Wessex Football League
- Season: 2026–27

= 2026–27 Wessex Football League =

The 2026–27 Wessex Football League season will be the 41st in the history of the Wessex Football League since its establishment in 1986. The league consists of two divisions: the Premier Division and Division One.

The constitution was announced on 14 May 2026.

==Premier Division==
The Premier Division is increased from 20 clubs to 21 after A.F.C. Stoneham and Portland United were promoted, New Milton Town were relegated, and Wincanton Town requested voluntary demotion to the Western League First Division.

_ _ _

* _GOAL_
Quote the Wessex Football League passage from "The constitution was" to "League First Division.". Rely solely on the Wessex Football League passage.

_ _ _

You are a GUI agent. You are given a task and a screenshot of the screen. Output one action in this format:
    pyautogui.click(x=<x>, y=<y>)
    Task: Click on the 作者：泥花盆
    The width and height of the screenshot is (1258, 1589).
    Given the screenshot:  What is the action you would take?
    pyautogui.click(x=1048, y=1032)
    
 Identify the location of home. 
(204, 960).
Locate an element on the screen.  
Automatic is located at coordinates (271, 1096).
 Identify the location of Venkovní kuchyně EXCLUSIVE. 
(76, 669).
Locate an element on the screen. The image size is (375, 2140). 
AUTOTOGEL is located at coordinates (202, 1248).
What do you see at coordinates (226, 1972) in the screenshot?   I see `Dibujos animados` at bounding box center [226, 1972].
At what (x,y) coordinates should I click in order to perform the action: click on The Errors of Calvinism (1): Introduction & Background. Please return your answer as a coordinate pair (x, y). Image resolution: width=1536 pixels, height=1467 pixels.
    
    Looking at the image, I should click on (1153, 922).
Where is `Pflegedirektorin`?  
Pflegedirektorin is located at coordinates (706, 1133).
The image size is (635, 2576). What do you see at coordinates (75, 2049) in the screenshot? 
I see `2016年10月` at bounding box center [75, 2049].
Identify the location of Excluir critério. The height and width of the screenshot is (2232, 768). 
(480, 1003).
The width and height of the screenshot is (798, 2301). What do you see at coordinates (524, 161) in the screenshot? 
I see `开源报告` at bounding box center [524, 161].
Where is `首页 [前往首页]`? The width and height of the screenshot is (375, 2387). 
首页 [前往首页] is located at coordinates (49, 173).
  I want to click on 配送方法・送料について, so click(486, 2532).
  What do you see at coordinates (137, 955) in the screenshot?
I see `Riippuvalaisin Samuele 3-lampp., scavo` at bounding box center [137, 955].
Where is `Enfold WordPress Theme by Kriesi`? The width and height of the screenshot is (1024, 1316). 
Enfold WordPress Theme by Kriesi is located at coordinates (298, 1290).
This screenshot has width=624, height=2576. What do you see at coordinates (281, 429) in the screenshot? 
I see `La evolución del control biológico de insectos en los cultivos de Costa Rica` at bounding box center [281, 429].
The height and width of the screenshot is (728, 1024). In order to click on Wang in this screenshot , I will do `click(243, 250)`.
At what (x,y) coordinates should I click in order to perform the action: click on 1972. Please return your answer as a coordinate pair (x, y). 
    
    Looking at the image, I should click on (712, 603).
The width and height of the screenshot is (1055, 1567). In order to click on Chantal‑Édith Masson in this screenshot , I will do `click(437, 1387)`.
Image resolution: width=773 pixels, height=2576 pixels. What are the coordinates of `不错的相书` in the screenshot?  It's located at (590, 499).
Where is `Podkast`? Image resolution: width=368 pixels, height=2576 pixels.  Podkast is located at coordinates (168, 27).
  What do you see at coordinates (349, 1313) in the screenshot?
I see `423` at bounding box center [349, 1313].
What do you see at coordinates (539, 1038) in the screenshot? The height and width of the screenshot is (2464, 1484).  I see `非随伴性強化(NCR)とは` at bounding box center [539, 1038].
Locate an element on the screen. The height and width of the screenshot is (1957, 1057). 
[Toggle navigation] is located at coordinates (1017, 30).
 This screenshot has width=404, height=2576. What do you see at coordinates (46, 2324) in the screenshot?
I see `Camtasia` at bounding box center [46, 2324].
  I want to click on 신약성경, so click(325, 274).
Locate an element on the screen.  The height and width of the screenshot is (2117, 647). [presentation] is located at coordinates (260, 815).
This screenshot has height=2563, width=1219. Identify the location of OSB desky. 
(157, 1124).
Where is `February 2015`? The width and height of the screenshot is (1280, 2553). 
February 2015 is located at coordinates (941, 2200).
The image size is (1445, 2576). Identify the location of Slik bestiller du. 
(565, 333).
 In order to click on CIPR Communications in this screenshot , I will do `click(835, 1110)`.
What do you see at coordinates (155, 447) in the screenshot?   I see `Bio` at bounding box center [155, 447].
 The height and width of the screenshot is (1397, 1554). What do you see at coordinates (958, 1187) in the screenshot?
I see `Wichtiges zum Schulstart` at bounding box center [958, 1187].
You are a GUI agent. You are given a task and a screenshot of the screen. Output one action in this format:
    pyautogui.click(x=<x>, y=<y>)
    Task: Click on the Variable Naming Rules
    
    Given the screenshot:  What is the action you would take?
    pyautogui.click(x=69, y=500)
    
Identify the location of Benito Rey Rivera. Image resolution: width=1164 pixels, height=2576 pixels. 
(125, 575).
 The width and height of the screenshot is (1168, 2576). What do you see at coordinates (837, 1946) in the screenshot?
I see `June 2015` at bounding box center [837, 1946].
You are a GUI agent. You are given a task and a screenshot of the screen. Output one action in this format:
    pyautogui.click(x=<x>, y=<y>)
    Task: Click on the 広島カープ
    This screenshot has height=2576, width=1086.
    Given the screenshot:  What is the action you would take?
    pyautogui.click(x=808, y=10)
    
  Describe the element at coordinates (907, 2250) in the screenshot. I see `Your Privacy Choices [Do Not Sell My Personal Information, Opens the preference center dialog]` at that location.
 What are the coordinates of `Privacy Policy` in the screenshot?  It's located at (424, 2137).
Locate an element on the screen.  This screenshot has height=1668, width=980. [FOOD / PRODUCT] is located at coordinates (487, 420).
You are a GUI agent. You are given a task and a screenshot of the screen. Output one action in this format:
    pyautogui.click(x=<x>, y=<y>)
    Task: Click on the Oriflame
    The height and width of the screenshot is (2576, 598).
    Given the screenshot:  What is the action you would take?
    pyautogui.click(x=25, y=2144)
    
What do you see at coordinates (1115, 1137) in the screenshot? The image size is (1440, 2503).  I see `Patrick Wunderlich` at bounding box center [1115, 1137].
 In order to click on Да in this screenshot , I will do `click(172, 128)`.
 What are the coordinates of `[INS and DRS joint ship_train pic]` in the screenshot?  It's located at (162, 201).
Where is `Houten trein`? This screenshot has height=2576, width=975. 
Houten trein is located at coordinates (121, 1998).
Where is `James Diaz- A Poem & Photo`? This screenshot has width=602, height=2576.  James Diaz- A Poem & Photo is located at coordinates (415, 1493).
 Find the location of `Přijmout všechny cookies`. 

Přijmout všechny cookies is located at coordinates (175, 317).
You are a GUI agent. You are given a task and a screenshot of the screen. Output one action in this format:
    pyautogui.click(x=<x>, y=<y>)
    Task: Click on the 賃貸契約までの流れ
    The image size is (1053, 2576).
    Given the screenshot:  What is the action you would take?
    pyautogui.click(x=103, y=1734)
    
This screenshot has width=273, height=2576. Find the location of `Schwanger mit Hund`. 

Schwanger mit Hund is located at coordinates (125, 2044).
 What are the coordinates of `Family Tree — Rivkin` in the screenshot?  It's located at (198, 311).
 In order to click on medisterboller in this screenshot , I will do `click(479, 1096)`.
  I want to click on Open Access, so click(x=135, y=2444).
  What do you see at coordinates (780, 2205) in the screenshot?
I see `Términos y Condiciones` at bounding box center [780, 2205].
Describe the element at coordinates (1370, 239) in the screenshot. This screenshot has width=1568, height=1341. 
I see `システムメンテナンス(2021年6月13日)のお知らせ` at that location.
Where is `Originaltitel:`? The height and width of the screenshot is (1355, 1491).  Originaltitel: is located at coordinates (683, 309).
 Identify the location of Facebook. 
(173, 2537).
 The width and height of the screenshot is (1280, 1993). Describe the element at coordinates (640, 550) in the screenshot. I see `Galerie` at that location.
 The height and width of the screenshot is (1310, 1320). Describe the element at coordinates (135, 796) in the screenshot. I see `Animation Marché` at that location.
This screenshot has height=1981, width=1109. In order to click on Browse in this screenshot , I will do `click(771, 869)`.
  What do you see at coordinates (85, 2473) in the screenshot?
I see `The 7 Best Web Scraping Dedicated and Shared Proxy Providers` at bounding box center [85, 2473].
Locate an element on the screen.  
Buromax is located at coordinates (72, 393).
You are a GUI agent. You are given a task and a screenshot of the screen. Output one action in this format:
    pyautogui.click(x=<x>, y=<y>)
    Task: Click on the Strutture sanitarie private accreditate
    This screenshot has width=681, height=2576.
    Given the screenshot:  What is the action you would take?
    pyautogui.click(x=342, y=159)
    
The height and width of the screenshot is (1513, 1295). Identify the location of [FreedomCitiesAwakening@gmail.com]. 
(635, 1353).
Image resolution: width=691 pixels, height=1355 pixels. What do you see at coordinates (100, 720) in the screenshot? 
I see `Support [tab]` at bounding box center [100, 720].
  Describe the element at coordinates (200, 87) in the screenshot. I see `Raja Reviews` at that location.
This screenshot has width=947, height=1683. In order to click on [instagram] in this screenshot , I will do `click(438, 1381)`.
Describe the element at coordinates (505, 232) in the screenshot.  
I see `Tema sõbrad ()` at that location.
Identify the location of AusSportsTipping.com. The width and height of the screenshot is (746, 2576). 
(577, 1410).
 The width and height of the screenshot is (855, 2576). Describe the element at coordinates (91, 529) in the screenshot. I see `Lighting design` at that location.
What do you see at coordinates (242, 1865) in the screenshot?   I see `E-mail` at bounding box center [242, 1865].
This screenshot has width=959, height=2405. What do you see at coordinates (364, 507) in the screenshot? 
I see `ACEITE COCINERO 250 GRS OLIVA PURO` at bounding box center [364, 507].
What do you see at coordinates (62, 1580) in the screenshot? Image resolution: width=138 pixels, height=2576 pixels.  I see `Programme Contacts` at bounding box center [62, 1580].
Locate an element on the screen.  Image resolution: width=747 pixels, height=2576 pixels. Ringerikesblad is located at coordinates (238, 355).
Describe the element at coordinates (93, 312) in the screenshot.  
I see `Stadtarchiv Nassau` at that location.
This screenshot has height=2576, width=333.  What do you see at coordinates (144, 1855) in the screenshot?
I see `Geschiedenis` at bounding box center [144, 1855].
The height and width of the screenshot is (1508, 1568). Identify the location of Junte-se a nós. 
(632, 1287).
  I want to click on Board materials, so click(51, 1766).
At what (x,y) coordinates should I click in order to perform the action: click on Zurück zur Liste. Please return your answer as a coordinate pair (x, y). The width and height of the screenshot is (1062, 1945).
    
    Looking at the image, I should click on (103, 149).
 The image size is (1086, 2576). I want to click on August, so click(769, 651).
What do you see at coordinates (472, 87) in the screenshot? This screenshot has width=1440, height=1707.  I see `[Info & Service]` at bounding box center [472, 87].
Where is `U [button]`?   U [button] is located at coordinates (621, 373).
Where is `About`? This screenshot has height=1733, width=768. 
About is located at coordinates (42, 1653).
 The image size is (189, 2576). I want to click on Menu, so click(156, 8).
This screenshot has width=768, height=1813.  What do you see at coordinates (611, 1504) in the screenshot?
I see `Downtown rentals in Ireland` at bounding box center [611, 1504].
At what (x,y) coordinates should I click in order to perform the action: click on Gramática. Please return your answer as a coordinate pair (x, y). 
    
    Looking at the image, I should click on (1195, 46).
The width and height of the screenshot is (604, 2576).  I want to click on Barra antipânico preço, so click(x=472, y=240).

_ _ _

* _WRITTEN REPLY_
The constitution was announced on 14 May 2026.

==Premier Division==
The Premier Division is increased from 20 clubs to 21 after A.F.C. Stoneham and Portland United were promoted, New Milton Town were relegated, and Wincanton Town requested voluntary demotion to the Western League First Division.